Transcribe every line of the listing below word for word, omitting the pictures.

------------------------------------------------

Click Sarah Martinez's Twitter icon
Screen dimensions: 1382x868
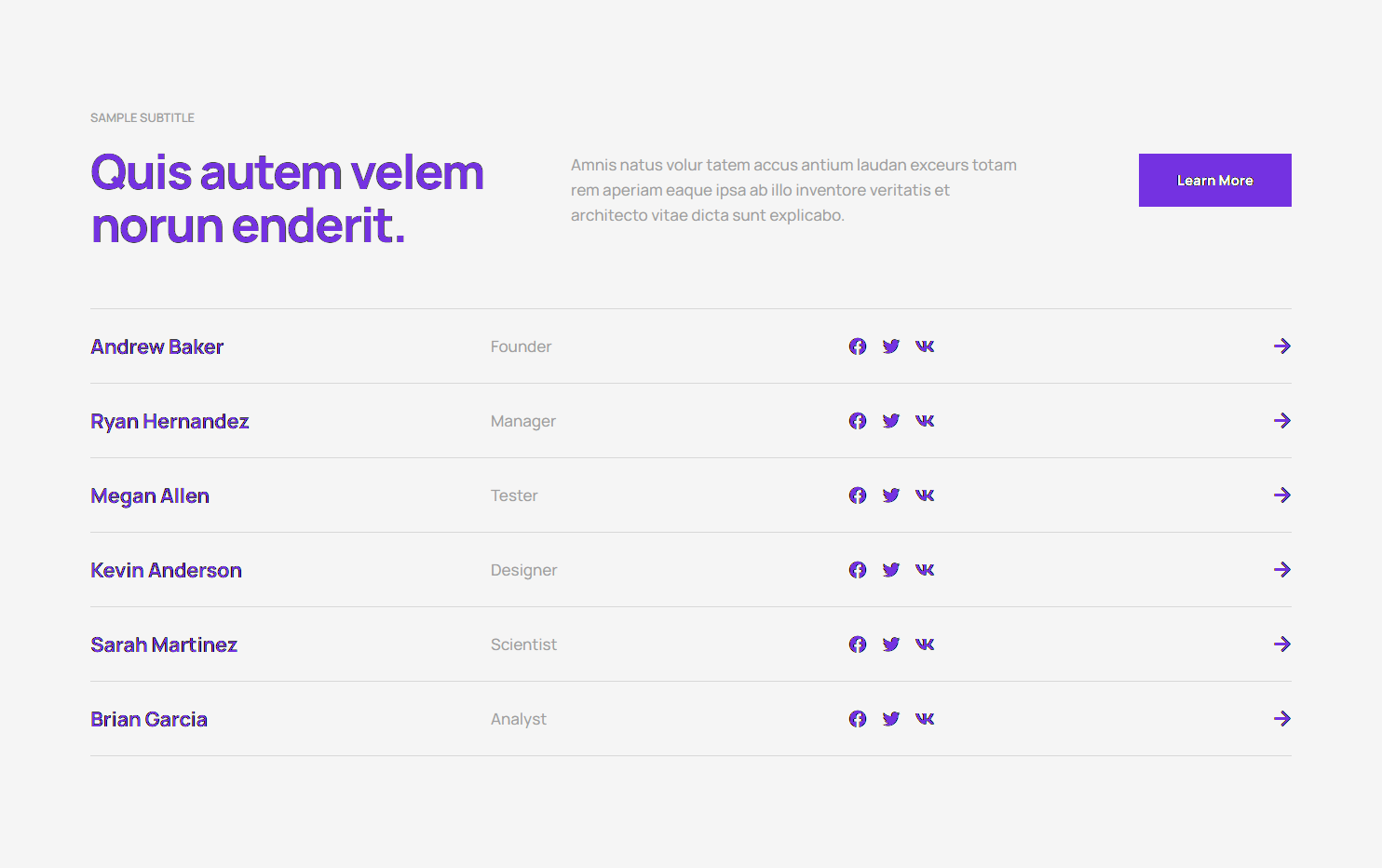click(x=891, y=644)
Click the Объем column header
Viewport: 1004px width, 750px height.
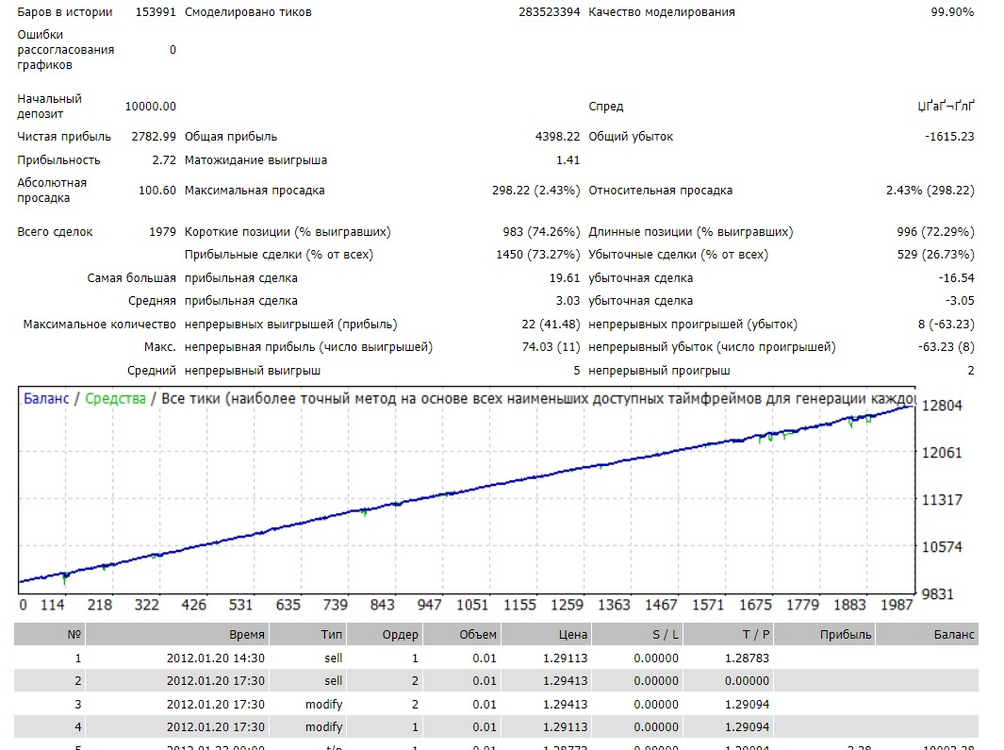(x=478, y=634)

------------------------------------------------

## Result
Click Sarah Martinez's Twitter icon
Screen dimensions: 1382x868
click(x=891, y=644)
Click the Объем column header
Viewport: 1004px width, 750px height.
(x=478, y=634)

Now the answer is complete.